* _Document segment_
· · · · · · ·
DX11 is Serial, DX12 is Parallel. nVIDIAs hardware was built to function better under Serial conditions (Kepler, Maxwell 1). Maxwell 2 is a bit of a mixed bag. A Middle of the road between Serial and Parallel. Take a look at the GTX 980 Ti. It gains from using DX12 over DX11.

The Grid Management Unit has 1000s of pending grids waiting to submit to the Work Distributor Unit while the WDU is distributing the grids to the available units...
I guess you didnt really understand Hyper-Q.

Grids are not Queues. The Grid Management Unit can hold 1 Graphics and 31 Compute Queues. An x amount of grids equals a Queue.

Nope. These are draw calls and having nothing to do with asynchronous compute. Star Swarm is using the same aproach and it doesnt show negative scaling.
· · · · · · ·
* _Jobs_
1. Return everything in the thread on DX11 and DX12 from "Grids are not" down to "show negative scaling.", copied word for word.
2. For each statement, say yes or no depending on whether it agrees with the thread on DX11 and DX12, and quote the words of the thread that decide it. (a) The Grid Management Unit can hold one graphics queue and 31 compute queues. (b) Star Swarm shows negative scaling. (c) The GTX 980 Ti does worse with DX12 than with DX11.

* _Material provided_
· · · · · · ·
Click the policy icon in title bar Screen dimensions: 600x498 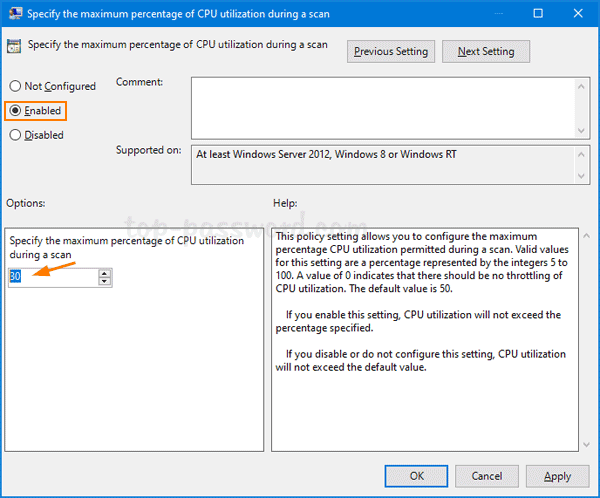coord(13,14)
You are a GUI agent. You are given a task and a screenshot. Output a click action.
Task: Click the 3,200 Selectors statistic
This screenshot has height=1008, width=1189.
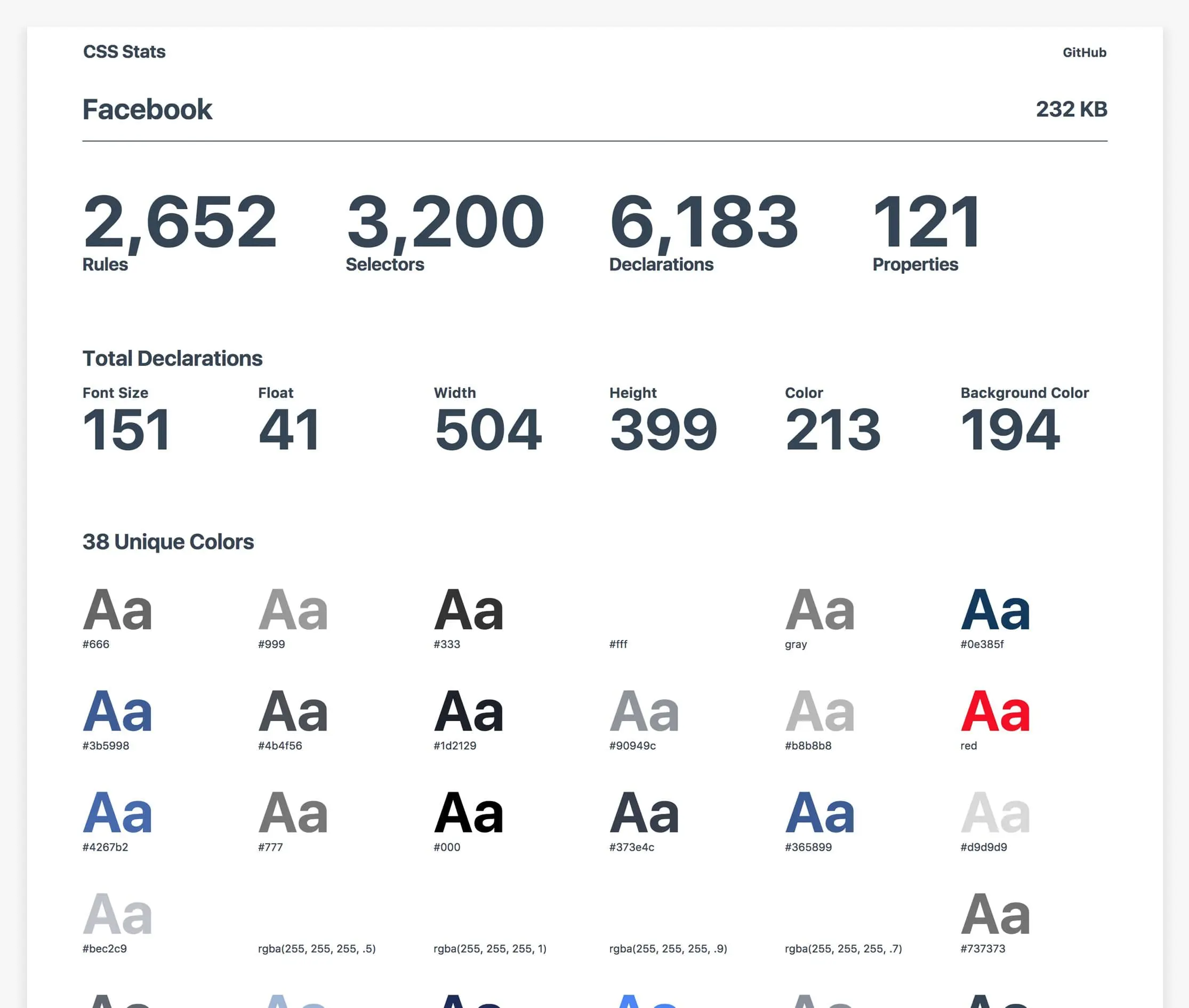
· · · · · · ·
* _The results_
1.
Grids are not Queues. The Grid Management Unit can hold 1 Graphics and 31 Compute Queues. An x amount of grids equals a Queue.

Nope. These are draw calls and having nothing to do with asynchronous compute. Star Swarm is using the same aproach and it doesnt show negative scaling.

2.
(a) Yes: "The Grid Management Unit can hold 1 Graphics and 31 Compute Queues."
(b) No: "Star Swarm is using the same aproach and it doesnt show negative scaling."
(c) No: "It gains from using DX12 over DX11."